Briefkasten-Kirche
Nicht alle offengebliebenen Forderungen sind auf dem von der Gemeinde Laa ausgestellten Papier konkret bezeichnet. Da, wo eine genaue Bezeichnung vorhanden ist, geht es um Wassergebühren sowie um Mahngebühren und auch um einen Säumniszuschlag. Einige Male sind einfach nur Zeiträume angeführt, wie zum Beispiel: „1. Quartal 2021“. Die Vermutung liegt nahe, dass es auch hier ums Wasser geht. Die älteste Position betrifft die Wasserabrechnung 2018 und wäre demnach bereits am 29. Jänner 2019 fällig gewesen – also vor mehr als fünf Jahren. Die jüngste ausgewiesene Eintragung betrifft die „Bereitstellungsgebühr 4. Quartal 2023“.
Zahlen sollte eigentlich die Grundstückseigentümerin, doch diese ist offenbar nicht so leicht greifbar. Es handelt sich dabei nämlich um eine Briefkastenfirma auf Zypern. Diese heißt „Meissen Limited“. Die Meissen stand über Jahre hinweg im Eigentum einer Offshore-Firma in der Karibik, welche dem Deripaska-Imperium zugerechnet wird.
Anfang 2018 gingen die Anteile zunächst an eine andere Firma des Oligarchen, doch bald danach kam die große Überraschung: Wie profil 2022 berichtete, erfolgte just wenige Tage vor der feierlichen Einweihung der Kirche Ende September 2018 ein weiterer Eigentümerwechsel. Alleingesellschafterin ist laut zypriotischem Firmenbuch seither eine in Moskau ansässige Geschäftsfrau namens Tatiana Monaghan. Nun stellt sich die Frage: Fungiert Monaghan in irgendeiner Art und Weise als Statthalterin für den mittlerweile sanktionierten Deripaska? Oder ist der Milliardär tatsächlich aus seiner eigenen Kirche ausgetreten?

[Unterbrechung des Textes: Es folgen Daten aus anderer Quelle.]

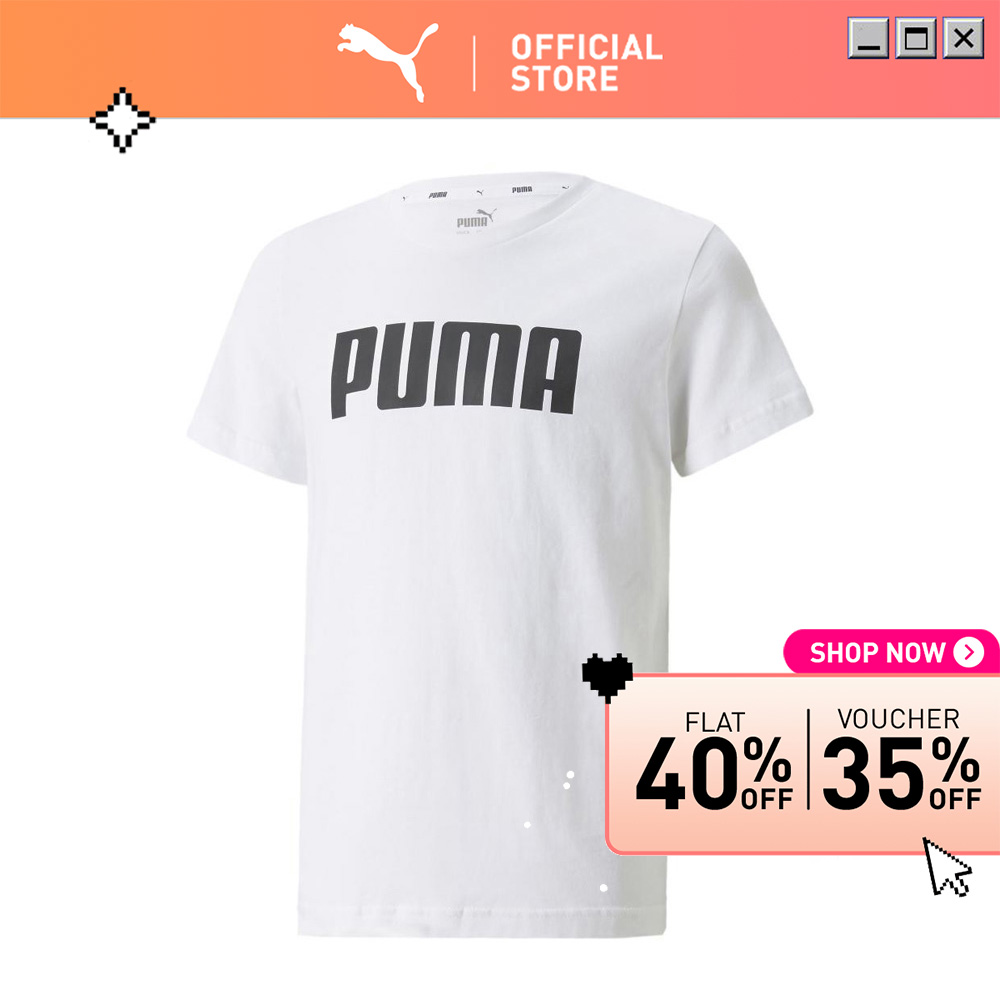Image resolution: width=1000 pixels, height=1000 pixels.
Task: Click the retro minimize window button
Action: [868, 38]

Eigentümer-Firma ist „ruhend“
Jedenfalls scheint es unter der neuen Eigentümerin mit dem Zahlungsverhalten gegenüber der Gemeinde Laa nicht zum Besten bestellt zu sein. profil-Recherchen zufolge bezeichnet sich die Meissen Limited in ihren Jahresberichten seit 2019 als „ruhend“ („dormant“). Es ist extra vermerkt, dass die Firma von der finanziellen Unterstützung durch ihre Gesellschafterin abhängig ist. Und zumindest 2020 und 2021 griff diese laut vorliegendem Jahresabschluss auch tatsächlich in die eigene Tasche und zahlte Ausgaben der Firma von 5040 US-Dollar im Jahr 2020. Im Folgejahr kamen dann noch mal 35.394 hinzu. Ungeachtet dessen ging die Gemeinde Laa beim Wasser zuletzt aber offenbar leer aus.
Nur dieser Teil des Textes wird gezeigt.